SPICEing up circuit design

Dr. Zhihong Liu

Dr. Zhihong Liu, Executive Chairman, ProPlus Design Solutions, blogs about the challenges of designing for yield using SPICE models. 

The ubiquitous SPICE circuit simulator, initially released 40 years ago, made a recent list of the top 10 most significant developments in the history of EDA, as it should. Its widespread use and importance among circuit designers cannot be understated.

However, the third-generation of SPICE (Simulation Program with Integrated Circuit Emphasis) simulation is showing its age. Circuit designers are doing giga-scale simulations because of complex designs, increasingly simulated post-layout and the large number of simulations required to design for variation effects.

Giga-scale designs range from post-layout analog circuits, high-speed I/Os, memory and CMOS image sensor arrays to full-chip power ICs, and clock trees and critical path nets. They require a parallel SPICE simulator with high capacity in the order of tens of millions of elements for analog designs and hundreds of million elements for memory designs. A SPICE simulator needs to deliver high performance with pure SPICE accuracy and offer support for the latest process technologies such as FinFETs.

Three dimensional FinFETs bring additional challenges to device modeling and circuit simulations. Modeling and simulation tools must be able to handle increased layout dependencies in device characteristics and more complex parasitics, including internal parasitics and interactions between the device and surrounding components.

Current SPICE simulators can offer few of these must haves. Traditional SPICE simulators lack capacity even with parallelization capabilities. FastSPICE simulators deliver capacity at the cost of accuracy and are losing steam as an increasing number of designs require post-layout verification that weakens circuit hierarchy. The FastSPICE table model approach and approximated matrix solutions can offer unreliable results and poor usability for complicated giga-scale designs with multiple operating modes and supply voltages.

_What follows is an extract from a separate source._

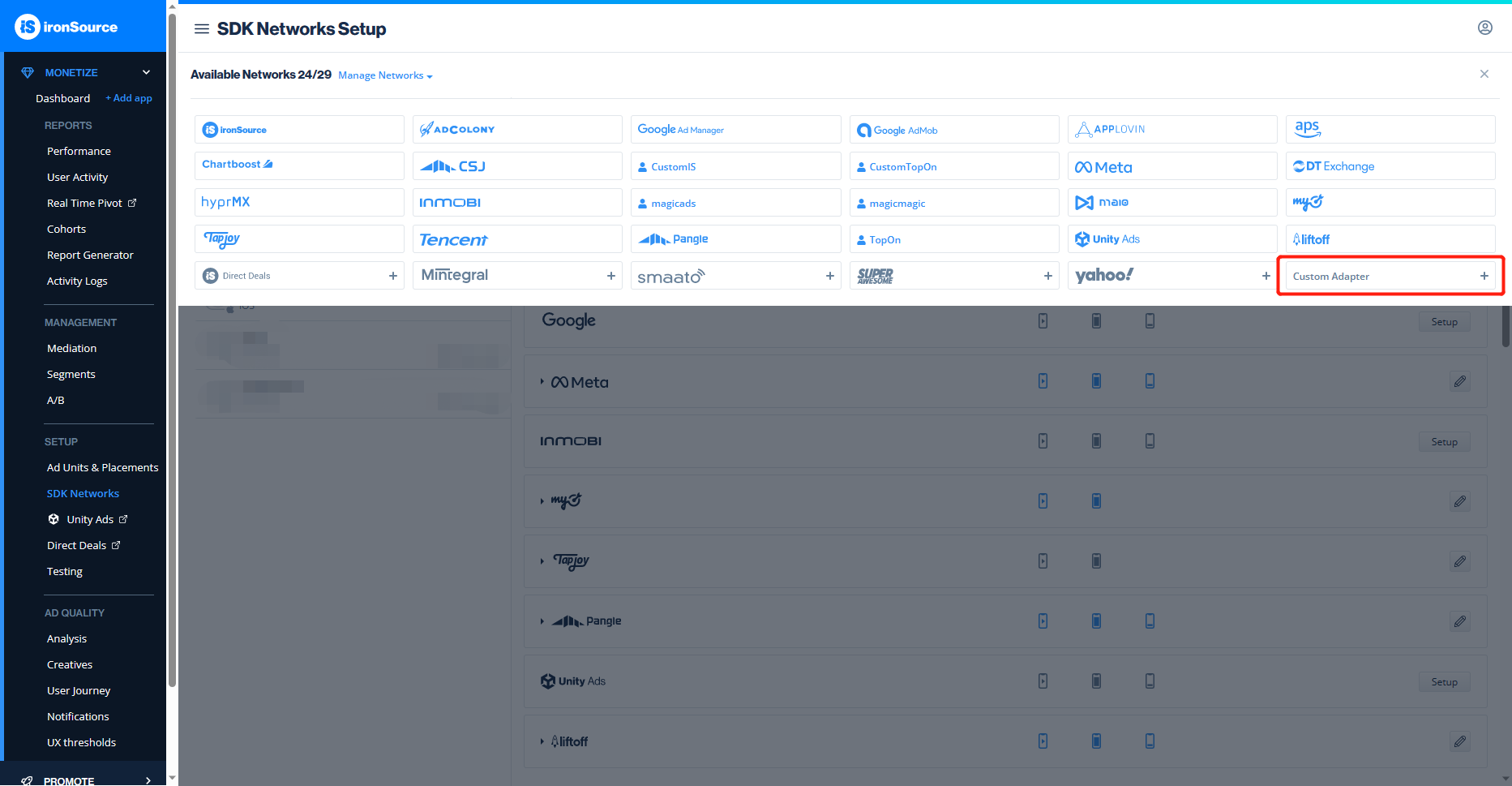Click the user account icon at top right
This screenshot has height=786, width=1512.
(1486, 27)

The key is to maintain simulation accuracy as traditional SPICE simulators do, and simultaneously, be able to handle large circuit simulation capacity that typically only FastSPICE simulators can do with reasonable simulation time. In today’s bleeding-edge designs, designers often can’t settle for performance or capacity by sacrificing accuracy as FastSPICE simulators can.

EDA vendors are aware of these trends and the increasingly urgent market needs. Almost all existing SPICE and FastSPICE simulators have been working hard to utilize parallel technologies on multicore and/or multi-CPU computing environments to improve simulation performance. However, patched-on parallelization offers short-term improvement, and can’t fully meet the need for simulation accuracy, performance and memory consumption for giga-scale circuit designs.

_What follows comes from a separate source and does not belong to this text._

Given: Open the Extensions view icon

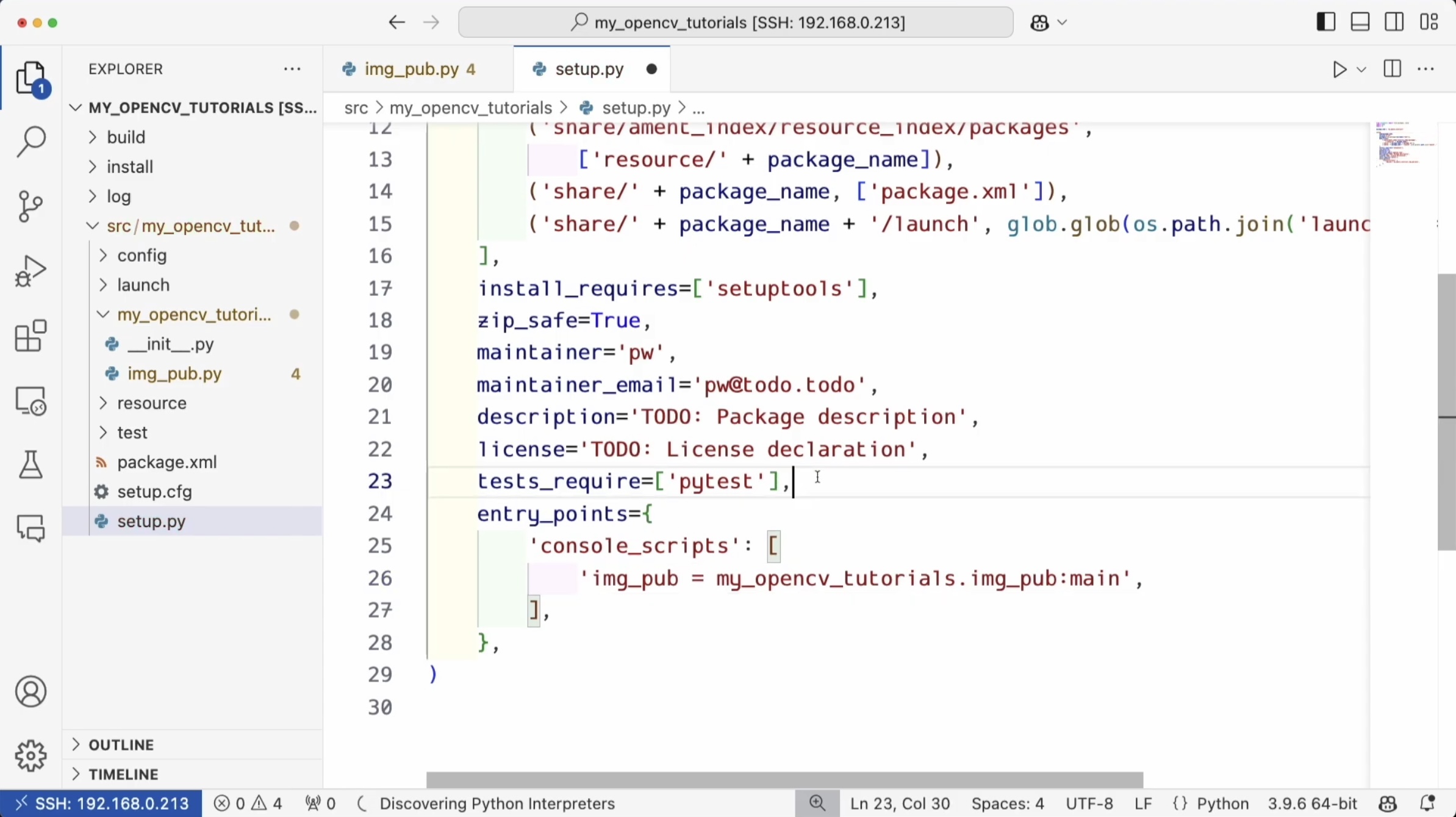Looking at the screenshot, I should (30, 336).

New simulation technology is essential for deep-nanometer technology designs where process variations impact circuit yield and performance. In addition to capacity challenges related to increasing circuit size, designers need to run large numbers of repeated simulations to tackle the impact of process variations. Process-Voltage-Temperature (PVT) analysis and statistical Monte Carlo analysis create another challenge dimension for giga-scale simulations.

In a circuit designer’s ideal world, the next-generation SPICE circuit simulator would be highly accurate with full SPICE analysis features and support for industry-standard inputs and outputs. It would be much, much faster than traditional SPICE simulators and able to handle all circuit types. The ability to simulate giga-scale circuits and challenging post-layout designs is mandatory. Building parallelization in a SPICE simulator from the ground up instead of patched-on solutions is the key to handling giga-scale simulations with good performance and memory consumption, while still offering SPICE accuracy. Most aging circuit simulators will soon show their limitations.

Ideally, the new SPICE simulator also will have native capabilities to handle process variations from 3-sigma to high-sigma Monte Carlo simulations, where hundreds or even thousands of simulations are needed. Circuit designers have begun to search for Design-for-Yield (DFY) solutions and not just cobbled-together point tools. A total DFY solution starts with a high-capacity, high-performance SPICE simulator as its engine. A simulator designed for DFY with built-in statistical simulation capabilities can provide incomparable simulation performance when compared to ad-hoc variation analysis with external circuit simulators.

And, of course, the SPICE simulation engine should be tightly integrated with statistical transistor model extraction and yield prediction/improvement software. Those components make a total DFY solution, and enable the efficiency and consistency of yield-analysis results.

Giga-scale simulation isn’t the future, it’s here today and needs viable solutions to meet the challenges it has created. SPICE simulators have served the circuit design industry for 40 years, and it’s time for the next generation, essential for deep nanometer technology designs.